Her reverie was cut short by his voice. "You haven't told me exactly what convinced you of my innocence. The obvious answer would be that you yourself, whoever you may be, are the guilty party." He looked pointedly at her.

Bianca tried to sound incredulous as she sneezed. "My lord, you must be joking." She sneezed. "I, a murderess?"

Was that the hint of a smile he saw on her lips? Ian was damned if he would let her stand there looking so, well, innocent. "I never joke."

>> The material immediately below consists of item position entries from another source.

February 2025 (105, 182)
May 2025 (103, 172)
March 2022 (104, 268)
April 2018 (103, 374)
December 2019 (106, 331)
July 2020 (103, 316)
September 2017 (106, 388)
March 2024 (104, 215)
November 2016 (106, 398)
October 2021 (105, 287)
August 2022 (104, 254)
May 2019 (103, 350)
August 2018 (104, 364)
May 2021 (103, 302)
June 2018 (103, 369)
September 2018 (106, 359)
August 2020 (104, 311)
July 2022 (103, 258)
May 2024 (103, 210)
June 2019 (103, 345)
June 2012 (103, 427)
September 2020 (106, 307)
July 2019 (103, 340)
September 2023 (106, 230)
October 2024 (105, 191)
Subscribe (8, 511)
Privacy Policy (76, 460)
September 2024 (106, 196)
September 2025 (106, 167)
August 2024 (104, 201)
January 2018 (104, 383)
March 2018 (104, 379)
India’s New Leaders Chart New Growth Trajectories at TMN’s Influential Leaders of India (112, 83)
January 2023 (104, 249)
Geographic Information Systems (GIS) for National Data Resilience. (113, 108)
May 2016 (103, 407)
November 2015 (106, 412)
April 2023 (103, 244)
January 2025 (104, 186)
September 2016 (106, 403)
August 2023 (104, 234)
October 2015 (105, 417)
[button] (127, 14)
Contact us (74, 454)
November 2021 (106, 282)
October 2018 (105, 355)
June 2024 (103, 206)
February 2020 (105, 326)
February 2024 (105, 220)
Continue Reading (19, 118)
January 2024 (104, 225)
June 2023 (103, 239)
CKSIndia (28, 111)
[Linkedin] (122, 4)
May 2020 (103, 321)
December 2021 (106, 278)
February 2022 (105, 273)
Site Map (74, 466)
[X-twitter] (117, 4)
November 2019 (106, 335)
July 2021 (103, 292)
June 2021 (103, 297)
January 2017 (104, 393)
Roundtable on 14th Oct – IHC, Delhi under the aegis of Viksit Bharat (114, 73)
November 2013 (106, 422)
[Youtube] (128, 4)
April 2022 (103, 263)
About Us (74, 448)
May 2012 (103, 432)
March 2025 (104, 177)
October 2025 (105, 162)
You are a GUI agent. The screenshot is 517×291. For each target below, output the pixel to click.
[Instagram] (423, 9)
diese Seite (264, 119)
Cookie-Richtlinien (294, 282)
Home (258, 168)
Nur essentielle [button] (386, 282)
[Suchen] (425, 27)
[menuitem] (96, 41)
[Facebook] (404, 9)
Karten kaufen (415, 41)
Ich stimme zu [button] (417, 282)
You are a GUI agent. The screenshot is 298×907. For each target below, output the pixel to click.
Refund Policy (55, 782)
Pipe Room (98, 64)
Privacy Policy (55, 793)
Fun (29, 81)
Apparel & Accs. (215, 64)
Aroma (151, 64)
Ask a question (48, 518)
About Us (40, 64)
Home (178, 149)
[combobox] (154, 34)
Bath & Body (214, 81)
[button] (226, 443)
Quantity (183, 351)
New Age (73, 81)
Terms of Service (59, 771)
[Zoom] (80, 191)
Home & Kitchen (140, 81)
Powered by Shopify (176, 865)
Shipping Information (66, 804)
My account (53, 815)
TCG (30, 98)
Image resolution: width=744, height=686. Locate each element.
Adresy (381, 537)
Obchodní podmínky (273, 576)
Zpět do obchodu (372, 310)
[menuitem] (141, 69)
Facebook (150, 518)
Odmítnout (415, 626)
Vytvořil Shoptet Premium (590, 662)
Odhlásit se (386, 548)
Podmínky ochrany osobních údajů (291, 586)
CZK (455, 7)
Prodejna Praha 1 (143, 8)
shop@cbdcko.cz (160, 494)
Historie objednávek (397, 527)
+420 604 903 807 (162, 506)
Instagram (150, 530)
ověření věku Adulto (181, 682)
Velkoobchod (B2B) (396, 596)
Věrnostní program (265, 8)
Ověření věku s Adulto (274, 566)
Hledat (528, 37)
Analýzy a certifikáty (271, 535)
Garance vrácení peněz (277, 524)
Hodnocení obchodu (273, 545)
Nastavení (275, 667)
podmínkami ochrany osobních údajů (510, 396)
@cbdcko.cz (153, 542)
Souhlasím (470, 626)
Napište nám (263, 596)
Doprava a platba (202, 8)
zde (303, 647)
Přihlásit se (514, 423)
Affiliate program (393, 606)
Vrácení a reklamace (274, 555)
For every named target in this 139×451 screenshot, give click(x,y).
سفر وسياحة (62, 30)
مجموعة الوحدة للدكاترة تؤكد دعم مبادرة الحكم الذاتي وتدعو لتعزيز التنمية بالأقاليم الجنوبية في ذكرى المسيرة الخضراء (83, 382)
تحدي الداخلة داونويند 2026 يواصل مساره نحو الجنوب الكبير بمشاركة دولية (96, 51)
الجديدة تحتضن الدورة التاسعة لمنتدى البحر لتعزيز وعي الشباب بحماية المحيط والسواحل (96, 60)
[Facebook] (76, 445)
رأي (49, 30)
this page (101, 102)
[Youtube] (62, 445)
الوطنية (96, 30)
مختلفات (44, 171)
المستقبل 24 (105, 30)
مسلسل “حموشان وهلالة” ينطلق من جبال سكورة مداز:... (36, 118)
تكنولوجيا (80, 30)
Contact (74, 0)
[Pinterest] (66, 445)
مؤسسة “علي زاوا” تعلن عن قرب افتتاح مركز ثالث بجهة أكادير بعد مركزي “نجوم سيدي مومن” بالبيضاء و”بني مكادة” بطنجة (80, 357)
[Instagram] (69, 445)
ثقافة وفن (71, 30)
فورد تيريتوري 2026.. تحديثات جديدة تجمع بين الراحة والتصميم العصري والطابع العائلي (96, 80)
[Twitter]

Even without the sharp tone in his voice, Bianca would have accepted this as true. She knew that Ian Foscari, Conte d'Aosto, was one of the wealthiest, most handsome, most aristocratic — and least sought after — bachelors in Venice. He was known as the man of stone, cold, distant, emotionless. Only his closest friends, the other Arboretti, knew of the vital being beneath the cold exterior, and even they could hardly remember what it was like. For the past two years, Ian had been a different person. He was as brilliant and efficient as ever, perhaps more so, but not previously prone to mirth, he now never laughed or smiled. Not even his brother, Crispin, could thaw the cold that gripped him, though he had tried for every day of the two years since the incident. Ian seemed to rejoice in keeping everyone at an emotional distance, routinely terrifying the young women whose mothers were vain enough to attempt a match with him.

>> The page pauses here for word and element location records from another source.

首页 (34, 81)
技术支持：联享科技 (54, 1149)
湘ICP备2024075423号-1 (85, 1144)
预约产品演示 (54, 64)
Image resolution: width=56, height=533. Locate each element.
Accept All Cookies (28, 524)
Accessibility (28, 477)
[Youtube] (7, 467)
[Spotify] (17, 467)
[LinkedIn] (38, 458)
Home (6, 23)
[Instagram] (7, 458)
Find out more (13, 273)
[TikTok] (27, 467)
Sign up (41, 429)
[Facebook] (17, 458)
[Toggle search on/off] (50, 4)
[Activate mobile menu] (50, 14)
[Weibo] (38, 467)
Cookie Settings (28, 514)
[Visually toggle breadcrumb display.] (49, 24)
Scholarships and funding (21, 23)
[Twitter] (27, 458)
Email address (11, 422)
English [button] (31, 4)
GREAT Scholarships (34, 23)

But Bianca was no young signorina to be terrified, she assured herself, even when a stone block accused her of murder for no good reason. She squared her shoulders and summoned up all the courage of her twenty-four years to meet his eyes. "My lord," she said, "like so many other women today who are considered unworthy of education, Isabella was illiterate. She was no more capable of writing to you, than I am of using this knife to take someone's life — " she picked up the weapon again, sneezed twice, and pointed it at him " — or, for that matter, than you are of feeling anything through that thick, superior skin of yours." She sneezed three times like a rapid-firing cannon. "By Santa Lucia's eyes," Bianca demanded finally in exasperation, "what is the cause of this infernal sneezing?"

She dropped the knife and turned from him to face the window, sneezing ten times without stopping. As she wiped her runny nose and eyes on her sleeve, she studied the raindrops rolling off the glass panes, working to suppress the rising tide of her anger and frustration. Between the shock of discovering a corpse instead of her friend, the audacity of the semipetrified man to accuse her of murder, and the cruelty of her own traitorous tickling nose in making her appear a spectacle in front of him, Bianca felt her emotional control ebbing rapidly. She would not cry, she warned herself; she would not allow that golden-haired human stone the pleasure of seeing her cry, no, no, no, she would not!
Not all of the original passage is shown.